Record extracts =>
····················

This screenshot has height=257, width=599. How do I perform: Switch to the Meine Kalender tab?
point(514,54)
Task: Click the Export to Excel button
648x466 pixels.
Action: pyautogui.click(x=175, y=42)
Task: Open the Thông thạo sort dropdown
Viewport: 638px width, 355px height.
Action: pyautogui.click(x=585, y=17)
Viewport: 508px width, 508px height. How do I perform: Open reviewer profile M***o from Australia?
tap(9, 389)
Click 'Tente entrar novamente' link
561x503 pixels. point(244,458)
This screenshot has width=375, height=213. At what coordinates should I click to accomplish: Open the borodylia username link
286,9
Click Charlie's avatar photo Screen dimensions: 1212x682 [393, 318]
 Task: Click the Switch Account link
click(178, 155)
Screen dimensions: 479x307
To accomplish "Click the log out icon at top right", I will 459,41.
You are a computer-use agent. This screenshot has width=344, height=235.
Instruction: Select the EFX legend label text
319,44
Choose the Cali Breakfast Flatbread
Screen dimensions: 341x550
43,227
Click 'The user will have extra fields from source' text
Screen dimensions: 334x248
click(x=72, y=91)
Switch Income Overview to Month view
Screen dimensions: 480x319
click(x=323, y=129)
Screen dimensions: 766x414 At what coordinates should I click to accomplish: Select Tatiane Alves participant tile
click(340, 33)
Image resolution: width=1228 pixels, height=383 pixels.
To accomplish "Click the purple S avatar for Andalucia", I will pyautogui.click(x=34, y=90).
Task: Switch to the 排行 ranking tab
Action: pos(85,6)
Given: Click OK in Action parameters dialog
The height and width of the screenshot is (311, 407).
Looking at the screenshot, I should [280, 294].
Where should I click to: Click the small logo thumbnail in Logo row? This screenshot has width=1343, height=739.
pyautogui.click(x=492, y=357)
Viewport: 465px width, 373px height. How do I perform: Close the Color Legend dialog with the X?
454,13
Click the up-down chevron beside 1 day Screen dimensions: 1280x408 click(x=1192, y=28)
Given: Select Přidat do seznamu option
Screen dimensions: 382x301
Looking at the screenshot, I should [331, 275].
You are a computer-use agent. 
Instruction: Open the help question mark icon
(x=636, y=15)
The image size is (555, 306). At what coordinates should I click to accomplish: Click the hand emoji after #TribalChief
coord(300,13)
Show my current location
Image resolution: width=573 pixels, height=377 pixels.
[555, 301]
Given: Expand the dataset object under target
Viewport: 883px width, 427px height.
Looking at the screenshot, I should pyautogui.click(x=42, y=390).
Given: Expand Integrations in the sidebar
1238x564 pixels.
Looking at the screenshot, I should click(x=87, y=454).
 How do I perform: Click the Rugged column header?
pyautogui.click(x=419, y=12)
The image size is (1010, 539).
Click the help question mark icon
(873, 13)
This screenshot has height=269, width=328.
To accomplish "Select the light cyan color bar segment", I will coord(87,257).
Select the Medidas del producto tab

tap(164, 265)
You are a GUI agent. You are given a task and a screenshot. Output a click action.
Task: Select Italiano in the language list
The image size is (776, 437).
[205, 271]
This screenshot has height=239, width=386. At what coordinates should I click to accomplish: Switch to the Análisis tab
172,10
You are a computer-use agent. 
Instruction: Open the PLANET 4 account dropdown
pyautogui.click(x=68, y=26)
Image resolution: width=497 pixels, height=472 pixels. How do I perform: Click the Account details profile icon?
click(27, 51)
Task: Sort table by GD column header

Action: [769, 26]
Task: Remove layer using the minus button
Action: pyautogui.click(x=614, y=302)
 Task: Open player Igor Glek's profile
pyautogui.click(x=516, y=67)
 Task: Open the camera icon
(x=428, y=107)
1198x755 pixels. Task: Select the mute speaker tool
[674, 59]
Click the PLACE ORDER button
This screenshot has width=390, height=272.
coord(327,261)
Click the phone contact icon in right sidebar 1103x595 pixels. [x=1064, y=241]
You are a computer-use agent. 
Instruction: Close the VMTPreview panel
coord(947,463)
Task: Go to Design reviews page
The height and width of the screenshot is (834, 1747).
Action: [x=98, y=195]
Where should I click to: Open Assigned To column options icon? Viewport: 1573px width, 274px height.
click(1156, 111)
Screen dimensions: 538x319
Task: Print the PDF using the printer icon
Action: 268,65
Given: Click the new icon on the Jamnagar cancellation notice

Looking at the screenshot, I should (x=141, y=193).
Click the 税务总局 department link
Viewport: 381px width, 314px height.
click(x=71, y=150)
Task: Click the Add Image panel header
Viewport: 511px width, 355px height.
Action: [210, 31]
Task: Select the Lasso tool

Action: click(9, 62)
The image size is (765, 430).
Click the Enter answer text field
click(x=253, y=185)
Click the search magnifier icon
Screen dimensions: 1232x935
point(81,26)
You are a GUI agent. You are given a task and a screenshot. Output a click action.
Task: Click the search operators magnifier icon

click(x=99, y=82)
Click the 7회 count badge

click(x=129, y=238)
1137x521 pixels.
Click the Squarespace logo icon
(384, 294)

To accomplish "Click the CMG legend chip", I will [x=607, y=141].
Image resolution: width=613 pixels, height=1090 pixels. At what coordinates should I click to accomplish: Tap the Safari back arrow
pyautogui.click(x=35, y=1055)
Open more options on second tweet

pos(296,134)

····················

Task requirements => Output should match, line for line, the stretch of the material above from the line holding "Instruction: Select the EFX legend label text" through the line holding "Image resolution: width=1228".

Final answer =>
Instruction: Select the EFX legend label text
319,44
Choose the Cali Breakfast Flatbread
Screen dimensions: 341x550
43,227
Click 'The user will have extra fields from source' text
Screen dimensions: 334x248
click(x=72, y=91)
Switch Income Overview to Month view
Screen dimensions: 480x319
click(x=323, y=129)
Screen dimensions: 766x414 At what coordinates should I click to accomplish: Select Tatiane Alves participant tile
click(340, 33)
Image resolution: width=1228 pixels, height=383 pixels.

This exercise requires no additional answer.